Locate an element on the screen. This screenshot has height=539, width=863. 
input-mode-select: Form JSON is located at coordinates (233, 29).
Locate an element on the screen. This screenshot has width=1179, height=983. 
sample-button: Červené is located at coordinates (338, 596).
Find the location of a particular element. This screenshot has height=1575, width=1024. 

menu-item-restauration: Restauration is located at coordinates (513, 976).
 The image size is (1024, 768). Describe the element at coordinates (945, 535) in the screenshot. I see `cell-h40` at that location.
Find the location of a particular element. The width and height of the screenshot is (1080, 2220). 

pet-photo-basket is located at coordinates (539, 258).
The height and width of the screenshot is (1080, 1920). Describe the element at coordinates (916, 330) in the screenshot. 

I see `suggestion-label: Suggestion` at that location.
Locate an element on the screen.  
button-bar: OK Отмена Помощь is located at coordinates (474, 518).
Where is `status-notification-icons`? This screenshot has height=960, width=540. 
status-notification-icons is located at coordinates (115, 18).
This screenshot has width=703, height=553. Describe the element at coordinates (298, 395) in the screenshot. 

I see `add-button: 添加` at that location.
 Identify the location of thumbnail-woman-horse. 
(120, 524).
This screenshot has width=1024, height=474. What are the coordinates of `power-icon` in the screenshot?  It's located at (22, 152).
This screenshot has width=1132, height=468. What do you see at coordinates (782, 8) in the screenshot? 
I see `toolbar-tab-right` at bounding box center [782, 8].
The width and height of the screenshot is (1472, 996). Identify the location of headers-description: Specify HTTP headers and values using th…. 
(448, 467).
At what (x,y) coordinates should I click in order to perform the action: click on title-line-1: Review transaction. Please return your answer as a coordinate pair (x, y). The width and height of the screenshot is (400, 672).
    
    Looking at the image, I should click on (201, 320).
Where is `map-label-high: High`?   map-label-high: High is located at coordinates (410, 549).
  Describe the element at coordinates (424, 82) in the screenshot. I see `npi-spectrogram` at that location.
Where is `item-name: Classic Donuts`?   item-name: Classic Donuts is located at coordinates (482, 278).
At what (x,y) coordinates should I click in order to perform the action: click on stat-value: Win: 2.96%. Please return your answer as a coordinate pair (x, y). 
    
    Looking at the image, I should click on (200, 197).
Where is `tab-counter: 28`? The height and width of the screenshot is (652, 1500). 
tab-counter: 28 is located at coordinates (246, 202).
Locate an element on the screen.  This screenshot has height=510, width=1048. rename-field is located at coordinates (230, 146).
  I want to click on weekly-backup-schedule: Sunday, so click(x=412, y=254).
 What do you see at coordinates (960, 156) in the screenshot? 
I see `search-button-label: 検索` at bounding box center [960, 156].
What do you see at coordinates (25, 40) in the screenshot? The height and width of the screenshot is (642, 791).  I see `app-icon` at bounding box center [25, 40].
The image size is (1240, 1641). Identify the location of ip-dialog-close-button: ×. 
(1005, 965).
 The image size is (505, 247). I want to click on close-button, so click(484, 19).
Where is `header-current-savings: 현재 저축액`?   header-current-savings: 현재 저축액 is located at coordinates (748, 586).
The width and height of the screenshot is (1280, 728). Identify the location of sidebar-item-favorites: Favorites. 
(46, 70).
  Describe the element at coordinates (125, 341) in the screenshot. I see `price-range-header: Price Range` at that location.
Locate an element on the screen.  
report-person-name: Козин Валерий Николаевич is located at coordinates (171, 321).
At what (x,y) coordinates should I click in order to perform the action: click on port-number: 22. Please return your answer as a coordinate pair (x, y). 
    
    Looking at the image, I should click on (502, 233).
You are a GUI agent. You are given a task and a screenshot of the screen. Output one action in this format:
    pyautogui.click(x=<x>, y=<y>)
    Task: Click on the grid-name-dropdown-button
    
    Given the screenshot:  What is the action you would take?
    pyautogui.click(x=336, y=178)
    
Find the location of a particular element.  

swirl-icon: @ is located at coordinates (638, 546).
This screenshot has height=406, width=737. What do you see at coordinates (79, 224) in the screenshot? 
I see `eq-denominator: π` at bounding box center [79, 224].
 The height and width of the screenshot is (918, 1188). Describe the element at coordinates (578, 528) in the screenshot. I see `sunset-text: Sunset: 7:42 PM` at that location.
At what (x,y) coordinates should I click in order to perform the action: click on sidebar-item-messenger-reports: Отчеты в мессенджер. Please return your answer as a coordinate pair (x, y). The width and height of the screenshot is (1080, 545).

──────

Edit the records above so that every "a particular element" becomes "a specific element", and leave everything else unchanged.

Your response:
Locate an element on the screen. This screenshot has height=539, width=863. 
input-mode-select: Form JSON is located at coordinates (233, 29).
Locate an element on the screen. This screenshot has width=1179, height=983. 
sample-button: Červené is located at coordinates (338, 596).
Find the location of a specific element. This screenshot has height=1575, width=1024. 

menu-item-restauration: Restauration is located at coordinates (513, 976).
 The image size is (1024, 768). Describe the element at coordinates (945, 535) in the screenshot. I see `cell-h40` at that location.
Find the location of a specific element. The width and height of the screenshot is (1080, 2220). 

pet-photo-basket is located at coordinates (539, 258).
The height and width of the screenshot is (1080, 1920). Describe the element at coordinates (916, 330) in the screenshot. 

I see `suggestion-label: Suggestion` at that location.
Locate an element on the screen.  
button-bar: OK Отмена Помощь is located at coordinates (474, 518).
Where is `status-notification-icons`? This screenshot has height=960, width=540. 
status-notification-icons is located at coordinates (115, 18).
This screenshot has width=703, height=553. Describe the element at coordinates (298, 395) in the screenshot. 

I see `add-button: 添加` at that location.
 Identify the location of thumbnail-woman-horse. 
(120, 524).
This screenshot has width=1024, height=474. What are the coordinates of `power-icon` in the screenshot?  It's located at (22, 152).
This screenshot has width=1132, height=468. What do you see at coordinates (782, 8) in the screenshot? 
I see `toolbar-tab-right` at bounding box center [782, 8].
The width and height of the screenshot is (1472, 996). Identify the location of headers-description: Specify HTTP headers and values using th…. 
(448, 467).
At what (x,y) coordinates should I click in order to perform the action: click on title-line-1: Review transaction. Please return your answer as a coordinate pair (x, y). The width and height of the screenshot is (400, 672).
    
    Looking at the image, I should click on (201, 320).
Where is `map-label-high: High`?   map-label-high: High is located at coordinates (410, 549).
  Describe the element at coordinates (424, 82) in the screenshot. I see `npi-spectrogram` at that location.
Where is `item-name: Classic Donuts`?   item-name: Classic Donuts is located at coordinates (482, 278).
At what (x,y) coordinates should I click in order to perform the action: click on stat-value: Win: 2.96%. Please return your answer as a coordinate pair (x, y). 
    
    Looking at the image, I should click on (200, 197).
Where is `tab-counter: 28`? The height and width of the screenshot is (652, 1500). 
tab-counter: 28 is located at coordinates (246, 202).
Locate an element on the screen.  This screenshot has height=510, width=1048. rename-field is located at coordinates (230, 146).
  I want to click on weekly-backup-schedule: Sunday, so click(x=412, y=254).
 What do you see at coordinates (960, 156) in the screenshot? 
I see `search-button-label: 検索` at bounding box center [960, 156].
What do you see at coordinates (25, 40) in the screenshot? The height and width of the screenshot is (642, 791).  I see `app-icon` at bounding box center [25, 40].
The image size is (1240, 1641). Identify the location of ip-dialog-close-button: ×. 
(1005, 965).
 The image size is (505, 247). I want to click on close-button, so click(484, 19).
Where is `header-current-savings: 현재 저축액`?   header-current-savings: 현재 저축액 is located at coordinates (748, 586).
The width and height of the screenshot is (1280, 728). Identify the location of sidebar-item-favorites: Favorites. 
(46, 70).
  Describe the element at coordinates (125, 341) in the screenshot. I see `price-range-header: Price Range` at that location.
Locate an element on the screen.  
report-person-name: Козин Валерий Николаевич is located at coordinates (171, 321).
At what (x,y) coordinates should I click in order to perform the action: click on port-number: 22. Please return your answer as a coordinate pair (x, y). 
    
    Looking at the image, I should click on (502, 233).
You are a GUI agent. You are given a task and a screenshot of the screen. Output one action in this format:
    pyautogui.click(x=<x>, y=<y>)
    Task: Click on the grid-name-dropdown-button
    
    Given the screenshot:  What is the action you would take?
    pyautogui.click(x=336, y=178)
    
Find the location of a specific element.  

swirl-icon: @ is located at coordinates (638, 546).
This screenshot has height=406, width=737. What do you see at coordinates (79, 224) in the screenshot? 
I see `eq-denominator: π` at bounding box center [79, 224].
 The height and width of the screenshot is (918, 1188). Describe the element at coordinates (578, 528) in the screenshot. I see `sunset-text: Sunset: 7:42 PM` at that location.
At what (x,y) coordinates should I click in order to perform the action: click on sidebar-item-messenger-reports: Отчеты в мессенджер. Please return your answer as a coordinate pair (x, y). The width and height of the screenshot is (1080, 545).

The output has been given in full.